■ **Records from a data collection**
........

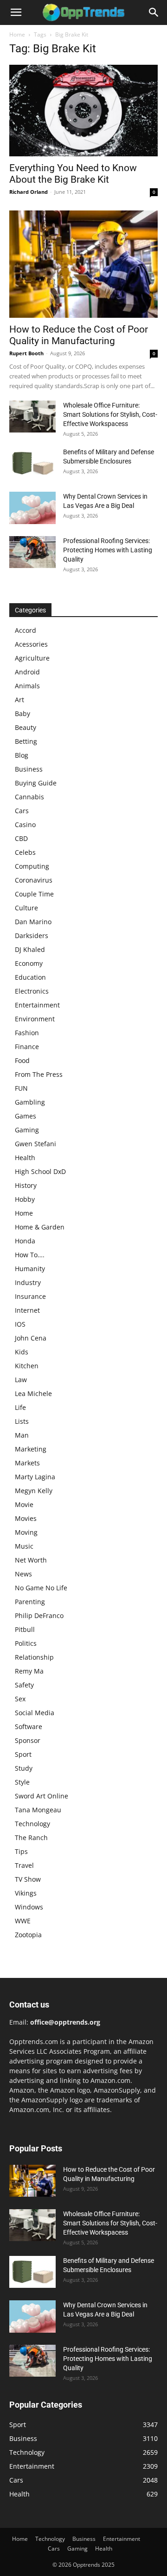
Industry (28, 1282)
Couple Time (34, 894)
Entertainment (37, 1005)
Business (29, 769)
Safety (24, 1684)
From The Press (39, 1074)
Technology (32, 1823)
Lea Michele (33, 1393)
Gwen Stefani (35, 1143)
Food (22, 1060)
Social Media (34, 1712)
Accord (25, 630)
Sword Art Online (41, 1795)
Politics (26, 1643)
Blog (21, 755)
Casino (25, 824)
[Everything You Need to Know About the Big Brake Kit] (83, 110)
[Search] (154, 12)
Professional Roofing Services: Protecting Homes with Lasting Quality (107, 550)
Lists (22, 1421)
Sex (20, 1698)
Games (25, 1116)
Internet (27, 1310)
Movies (26, 1518)
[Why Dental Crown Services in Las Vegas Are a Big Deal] (32, 508)
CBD (21, 838)
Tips (21, 1851)
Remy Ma (29, 1671)
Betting (26, 741)
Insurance (30, 1296)
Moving (26, 1532)
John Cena (30, 1338)
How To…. (30, 1254)
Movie (24, 1504)
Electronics (32, 991)
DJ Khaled (30, 949)
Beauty (25, 727)
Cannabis (29, 796)
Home (17, 34)
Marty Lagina (35, 1476)
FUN (21, 1088)
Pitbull (25, 1629)
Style (22, 1782)
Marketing (30, 1449)
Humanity (30, 1268)
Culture (26, 907)
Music (24, 1546)
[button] (16, 12)
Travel (24, 1865)
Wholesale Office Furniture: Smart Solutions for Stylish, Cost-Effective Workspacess (110, 414)
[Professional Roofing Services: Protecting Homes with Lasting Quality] (32, 552)
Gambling (30, 1102)
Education (30, 977)
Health (25, 1157)
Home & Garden (39, 1227)
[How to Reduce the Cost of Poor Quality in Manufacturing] (83, 264)
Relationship (34, 1657)
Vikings (26, 1893)
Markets (27, 1462)
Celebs (25, 852)
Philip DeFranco (39, 1615)
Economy (29, 963)
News (23, 1573)
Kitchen (27, 1365)
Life (20, 1407)
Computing (32, 866)
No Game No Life (41, 1587)
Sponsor (27, 1740)
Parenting (30, 1601)
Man (22, 1435)
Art (19, 699)
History (26, 1185)
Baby (22, 713)
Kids (21, 1351)
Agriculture (32, 658)
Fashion (27, 1032)
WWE (23, 1920)
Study (23, 1768)
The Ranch (31, 1837)
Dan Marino (33, 921)
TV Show (28, 1879)
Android (27, 671)
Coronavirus (33, 880)
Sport (23, 1754)
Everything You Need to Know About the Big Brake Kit (73, 173)
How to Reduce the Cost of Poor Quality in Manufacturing (78, 335)
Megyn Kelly (33, 1490)
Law (21, 1379)
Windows (29, 1907)
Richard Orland (28, 191)
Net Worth (31, 1560)
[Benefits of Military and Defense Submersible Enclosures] (32, 463)
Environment (35, 1018)
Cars (22, 810)
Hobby (25, 1199)
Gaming (27, 1129)
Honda (25, 1240)
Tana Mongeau (38, 1809)
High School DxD (40, 1171)
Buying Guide (36, 782)
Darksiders (31, 935)
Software (28, 1726)
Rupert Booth (26, 353)
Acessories (31, 644)
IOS (20, 1324)
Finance (27, 1046)
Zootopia (28, 1934)
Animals (27, 685)
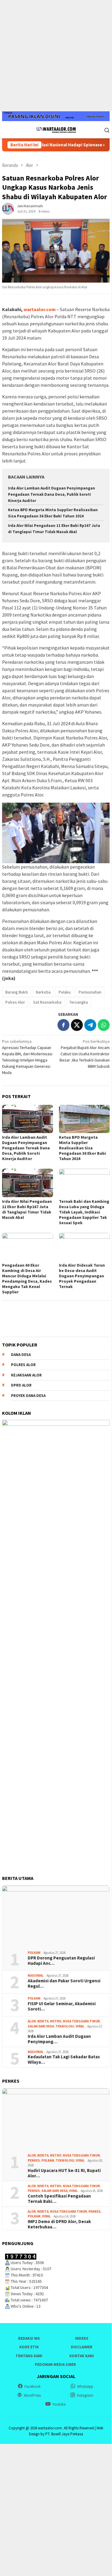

........

■ **Task brief**
From the entries above, return each line with the word "Reduce" in it.

■ **Answer below**
[How to Reduce the Cost of Poor Quality in Manufacturing] (83, 264)
How to Reduce the Cost of Poor Quality in Manufacturing (78, 335)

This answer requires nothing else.